*** Stored data ***
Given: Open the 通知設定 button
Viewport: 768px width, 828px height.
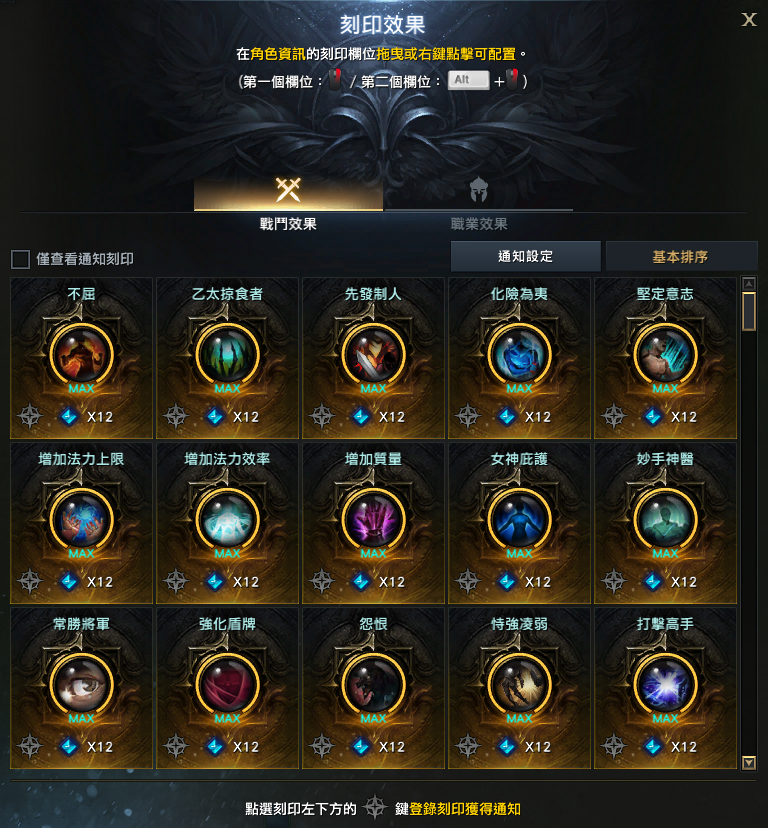Looking at the screenshot, I should [526, 257].
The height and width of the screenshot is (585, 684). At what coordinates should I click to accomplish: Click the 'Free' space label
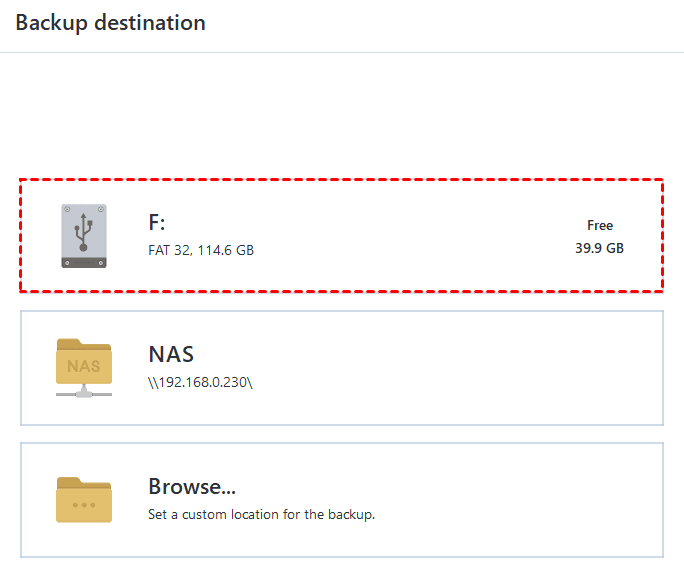click(600, 225)
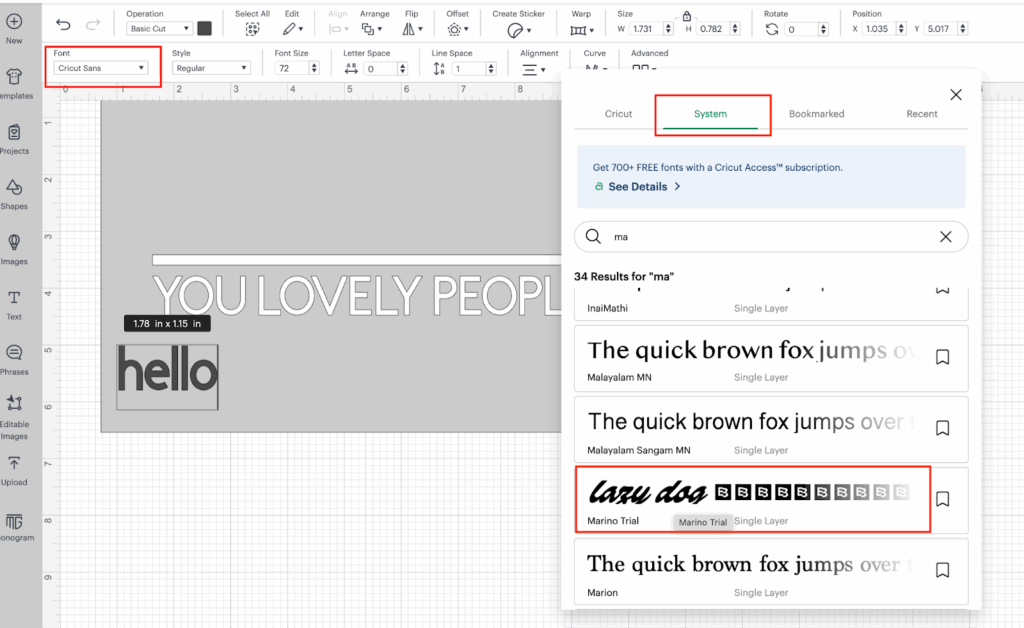
Task: Switch to the Bookmarked fonts tab
Action: coord(816,114)
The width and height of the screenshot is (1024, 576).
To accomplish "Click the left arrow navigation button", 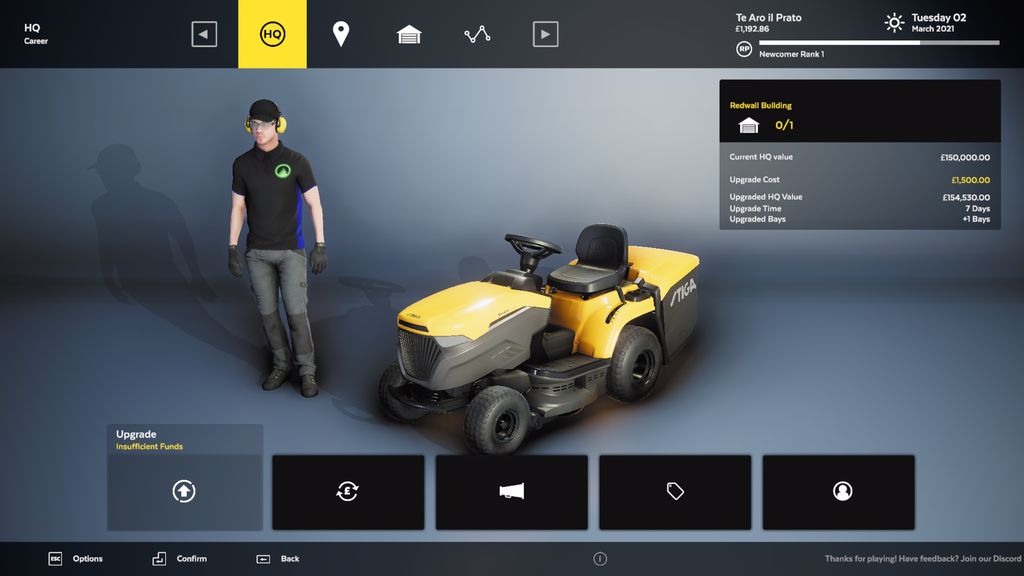I will tap(204, 34).
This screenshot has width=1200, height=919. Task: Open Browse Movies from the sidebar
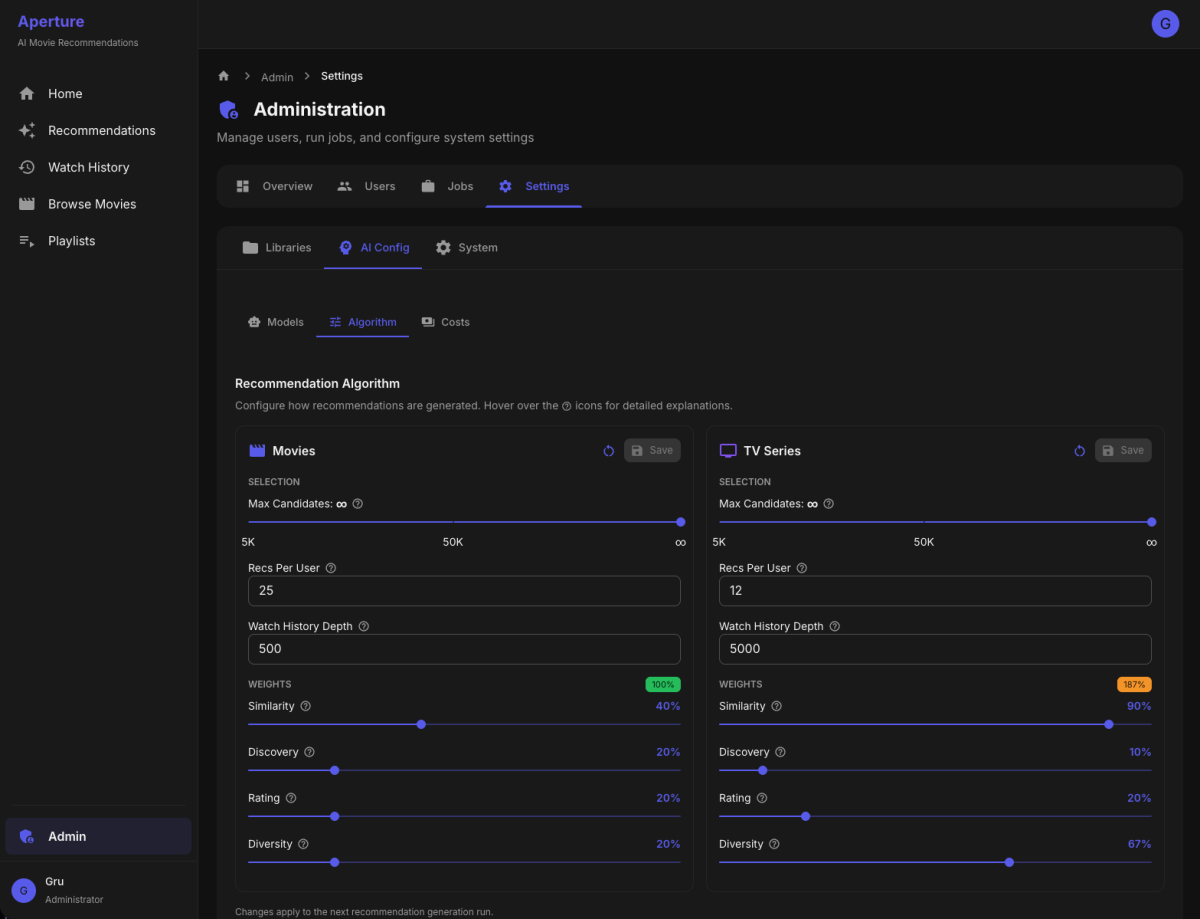[92, 203]
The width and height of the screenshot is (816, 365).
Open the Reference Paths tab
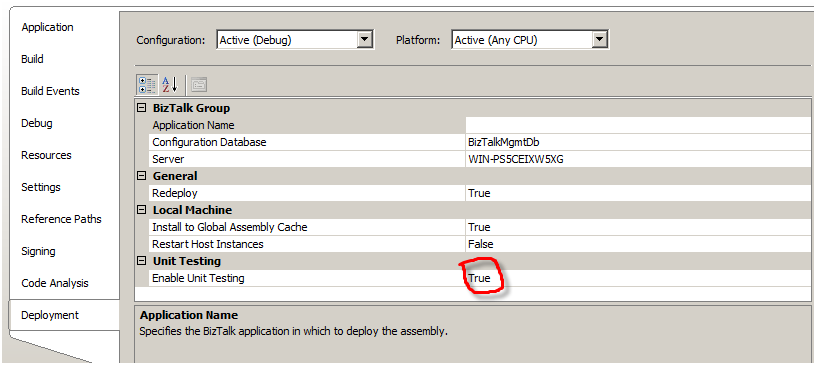61,219
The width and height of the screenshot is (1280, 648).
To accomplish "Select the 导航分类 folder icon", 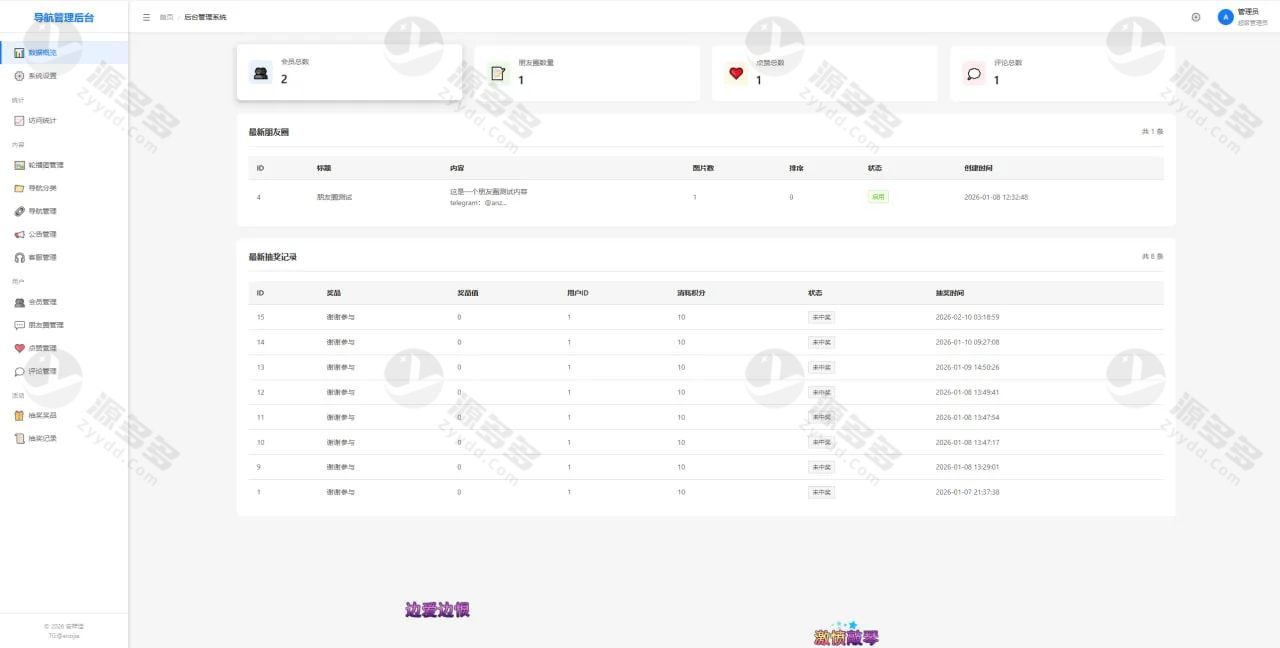I will point(19,189).
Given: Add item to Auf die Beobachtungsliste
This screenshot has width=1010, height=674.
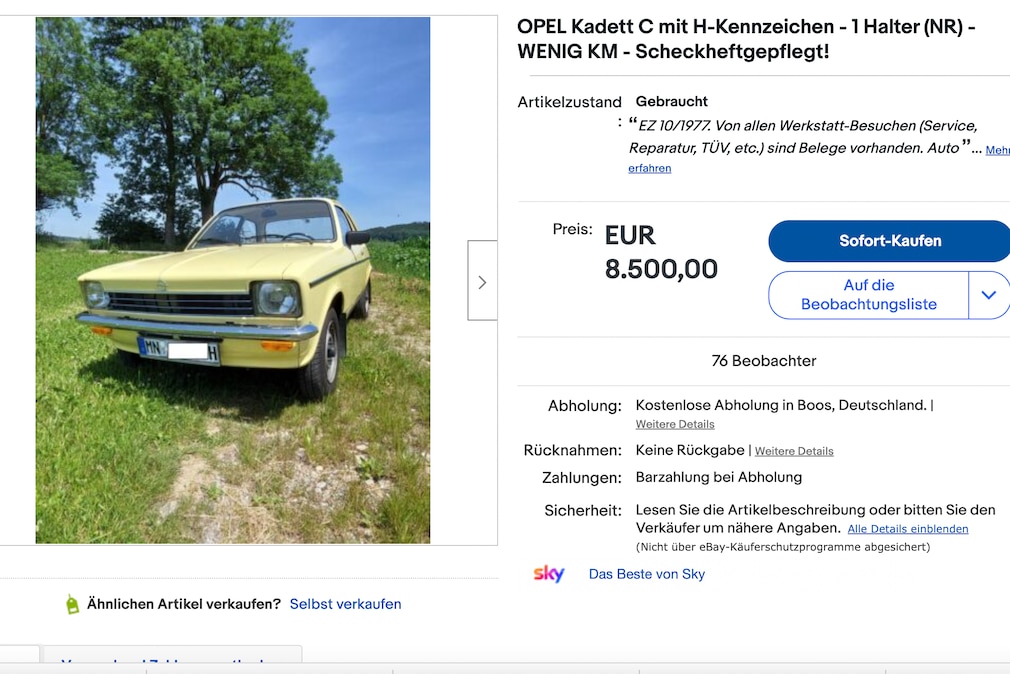Looking at the screenshot, I should pyautogui.click(x=868, y=295).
***
Put each line of the entries, from the one containing "Given: Add item to Auf die Beobachtungsliste" through the last line, inclusive, into a Markdown table with the columns "No." and "Line", numbering the rows and skipping any blank lines. Omit the pictures.

--- The response ---
| No. | Line |
|---|---|
| 1 | Given: Add item to Auf die Beobachtungsliste |
| 2 | This screenshot has width=1010, height=674. |
| 3 | Looking at the screenshot, I should pyautogui.click(x=868, y=295). |